WORK REQUEST
Which lines in the entries below contain the string "Series"? Show each of them in full.
▼▼▼
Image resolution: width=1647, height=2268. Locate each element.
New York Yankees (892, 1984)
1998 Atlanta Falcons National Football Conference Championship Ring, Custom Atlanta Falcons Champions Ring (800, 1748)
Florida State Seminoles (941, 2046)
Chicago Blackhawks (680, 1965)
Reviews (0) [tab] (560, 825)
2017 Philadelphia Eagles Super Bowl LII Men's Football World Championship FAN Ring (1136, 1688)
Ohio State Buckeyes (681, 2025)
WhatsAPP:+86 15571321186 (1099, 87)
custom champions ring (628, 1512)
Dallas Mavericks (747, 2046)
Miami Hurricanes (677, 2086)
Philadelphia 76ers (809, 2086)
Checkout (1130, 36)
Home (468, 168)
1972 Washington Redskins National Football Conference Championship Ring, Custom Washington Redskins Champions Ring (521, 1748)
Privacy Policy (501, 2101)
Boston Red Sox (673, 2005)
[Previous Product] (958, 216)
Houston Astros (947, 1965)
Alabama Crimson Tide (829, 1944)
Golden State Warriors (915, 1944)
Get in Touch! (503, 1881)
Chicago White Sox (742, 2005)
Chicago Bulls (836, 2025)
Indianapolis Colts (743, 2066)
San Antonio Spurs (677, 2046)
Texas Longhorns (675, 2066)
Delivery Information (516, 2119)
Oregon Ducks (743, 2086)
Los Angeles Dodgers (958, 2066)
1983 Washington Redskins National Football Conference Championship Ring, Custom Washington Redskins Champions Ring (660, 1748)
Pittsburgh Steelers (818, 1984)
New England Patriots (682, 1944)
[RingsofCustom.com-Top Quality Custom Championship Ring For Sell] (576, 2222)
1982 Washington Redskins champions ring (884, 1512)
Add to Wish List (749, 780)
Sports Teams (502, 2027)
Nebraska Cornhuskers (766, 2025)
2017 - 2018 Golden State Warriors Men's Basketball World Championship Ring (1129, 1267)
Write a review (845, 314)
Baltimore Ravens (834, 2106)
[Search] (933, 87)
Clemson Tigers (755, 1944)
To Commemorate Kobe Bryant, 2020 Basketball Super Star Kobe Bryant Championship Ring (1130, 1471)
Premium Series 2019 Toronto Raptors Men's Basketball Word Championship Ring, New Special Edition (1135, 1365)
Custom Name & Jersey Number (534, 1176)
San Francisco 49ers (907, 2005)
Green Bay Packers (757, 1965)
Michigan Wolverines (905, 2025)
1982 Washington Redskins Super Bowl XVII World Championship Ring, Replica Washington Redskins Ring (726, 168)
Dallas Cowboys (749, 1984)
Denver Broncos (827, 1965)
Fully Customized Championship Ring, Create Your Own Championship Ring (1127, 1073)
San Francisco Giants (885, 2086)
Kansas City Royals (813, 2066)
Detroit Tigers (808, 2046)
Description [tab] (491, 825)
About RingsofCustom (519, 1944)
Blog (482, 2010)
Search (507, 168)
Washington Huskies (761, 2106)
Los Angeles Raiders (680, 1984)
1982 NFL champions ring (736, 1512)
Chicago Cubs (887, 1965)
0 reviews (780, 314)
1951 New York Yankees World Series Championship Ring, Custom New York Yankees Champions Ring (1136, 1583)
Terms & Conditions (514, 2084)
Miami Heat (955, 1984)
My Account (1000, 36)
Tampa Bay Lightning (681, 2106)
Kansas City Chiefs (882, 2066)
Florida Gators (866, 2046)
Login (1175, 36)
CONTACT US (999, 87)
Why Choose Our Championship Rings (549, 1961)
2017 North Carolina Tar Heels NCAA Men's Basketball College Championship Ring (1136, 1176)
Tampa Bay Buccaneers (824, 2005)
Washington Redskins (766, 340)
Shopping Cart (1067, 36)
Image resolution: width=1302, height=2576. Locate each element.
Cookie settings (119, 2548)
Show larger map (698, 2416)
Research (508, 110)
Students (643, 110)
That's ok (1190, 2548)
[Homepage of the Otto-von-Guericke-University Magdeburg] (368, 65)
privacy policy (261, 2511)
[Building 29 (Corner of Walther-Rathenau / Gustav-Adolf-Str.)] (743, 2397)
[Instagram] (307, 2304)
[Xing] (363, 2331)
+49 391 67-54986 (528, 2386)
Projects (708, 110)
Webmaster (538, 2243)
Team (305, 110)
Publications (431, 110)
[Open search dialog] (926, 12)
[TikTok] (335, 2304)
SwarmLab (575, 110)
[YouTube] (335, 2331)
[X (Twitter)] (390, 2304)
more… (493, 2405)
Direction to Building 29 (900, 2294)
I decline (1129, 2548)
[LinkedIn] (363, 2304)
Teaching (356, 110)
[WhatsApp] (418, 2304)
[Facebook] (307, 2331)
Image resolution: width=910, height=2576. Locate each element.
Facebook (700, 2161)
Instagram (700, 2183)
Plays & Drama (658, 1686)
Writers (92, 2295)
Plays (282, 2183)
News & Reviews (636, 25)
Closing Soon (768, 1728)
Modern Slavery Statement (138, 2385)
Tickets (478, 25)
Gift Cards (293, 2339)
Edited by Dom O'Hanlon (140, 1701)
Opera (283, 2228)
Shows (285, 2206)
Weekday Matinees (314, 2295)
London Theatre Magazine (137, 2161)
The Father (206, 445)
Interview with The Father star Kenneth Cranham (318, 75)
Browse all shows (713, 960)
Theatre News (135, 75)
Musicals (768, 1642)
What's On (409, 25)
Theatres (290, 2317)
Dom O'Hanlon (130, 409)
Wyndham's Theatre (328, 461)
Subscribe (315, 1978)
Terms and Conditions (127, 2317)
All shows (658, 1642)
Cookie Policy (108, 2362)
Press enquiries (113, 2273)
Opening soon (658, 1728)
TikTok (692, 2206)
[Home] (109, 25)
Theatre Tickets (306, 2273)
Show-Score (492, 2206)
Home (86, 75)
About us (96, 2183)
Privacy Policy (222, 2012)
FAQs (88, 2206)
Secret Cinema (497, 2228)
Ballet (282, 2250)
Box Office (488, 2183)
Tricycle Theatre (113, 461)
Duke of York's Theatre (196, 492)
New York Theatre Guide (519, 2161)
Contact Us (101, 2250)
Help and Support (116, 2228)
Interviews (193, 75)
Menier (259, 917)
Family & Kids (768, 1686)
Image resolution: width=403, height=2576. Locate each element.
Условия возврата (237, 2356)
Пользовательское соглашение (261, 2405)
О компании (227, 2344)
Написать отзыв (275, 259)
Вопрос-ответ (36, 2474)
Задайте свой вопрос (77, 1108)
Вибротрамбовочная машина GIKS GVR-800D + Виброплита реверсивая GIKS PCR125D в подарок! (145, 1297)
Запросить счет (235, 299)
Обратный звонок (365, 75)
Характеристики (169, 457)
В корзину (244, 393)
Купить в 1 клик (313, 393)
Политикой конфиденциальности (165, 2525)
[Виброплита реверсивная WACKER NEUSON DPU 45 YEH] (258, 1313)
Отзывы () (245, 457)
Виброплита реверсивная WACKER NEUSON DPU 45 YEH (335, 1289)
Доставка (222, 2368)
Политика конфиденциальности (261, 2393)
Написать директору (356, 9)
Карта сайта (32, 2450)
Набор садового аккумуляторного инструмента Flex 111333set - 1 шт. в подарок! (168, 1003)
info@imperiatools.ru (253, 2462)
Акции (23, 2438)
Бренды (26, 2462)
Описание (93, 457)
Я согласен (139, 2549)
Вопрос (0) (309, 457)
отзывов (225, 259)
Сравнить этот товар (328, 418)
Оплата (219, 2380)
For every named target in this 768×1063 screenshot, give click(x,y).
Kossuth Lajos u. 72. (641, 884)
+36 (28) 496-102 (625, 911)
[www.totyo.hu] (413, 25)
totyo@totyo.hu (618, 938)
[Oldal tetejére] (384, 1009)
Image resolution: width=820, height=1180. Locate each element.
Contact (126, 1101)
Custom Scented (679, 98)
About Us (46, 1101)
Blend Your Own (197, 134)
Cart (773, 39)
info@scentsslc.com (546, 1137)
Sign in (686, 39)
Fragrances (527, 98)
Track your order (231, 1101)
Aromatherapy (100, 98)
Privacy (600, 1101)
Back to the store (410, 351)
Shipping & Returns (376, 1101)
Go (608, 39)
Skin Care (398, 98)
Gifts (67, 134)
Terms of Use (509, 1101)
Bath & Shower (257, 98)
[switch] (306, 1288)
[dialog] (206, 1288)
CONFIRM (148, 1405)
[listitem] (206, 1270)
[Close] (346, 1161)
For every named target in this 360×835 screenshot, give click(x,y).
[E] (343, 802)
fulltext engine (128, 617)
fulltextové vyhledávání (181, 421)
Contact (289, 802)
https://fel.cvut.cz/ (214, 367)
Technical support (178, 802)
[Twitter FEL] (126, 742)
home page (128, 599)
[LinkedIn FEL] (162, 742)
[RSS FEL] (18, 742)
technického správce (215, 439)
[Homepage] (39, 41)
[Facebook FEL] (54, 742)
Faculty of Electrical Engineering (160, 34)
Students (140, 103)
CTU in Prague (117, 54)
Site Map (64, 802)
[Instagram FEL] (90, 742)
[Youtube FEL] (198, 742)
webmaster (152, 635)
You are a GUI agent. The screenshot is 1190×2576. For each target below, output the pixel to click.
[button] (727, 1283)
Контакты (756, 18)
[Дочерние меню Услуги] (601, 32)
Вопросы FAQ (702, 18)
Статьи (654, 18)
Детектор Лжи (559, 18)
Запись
▲▲▲
ANSWER SECTION
Premium Series 2019 Toronto Raptors Men's Basketball Word Championship Ring, New Special Edition (1135, 1365)
1951 New York Yankees World Series Championship Ring, Custom New York Yankees Champions Ring (1136, 1583)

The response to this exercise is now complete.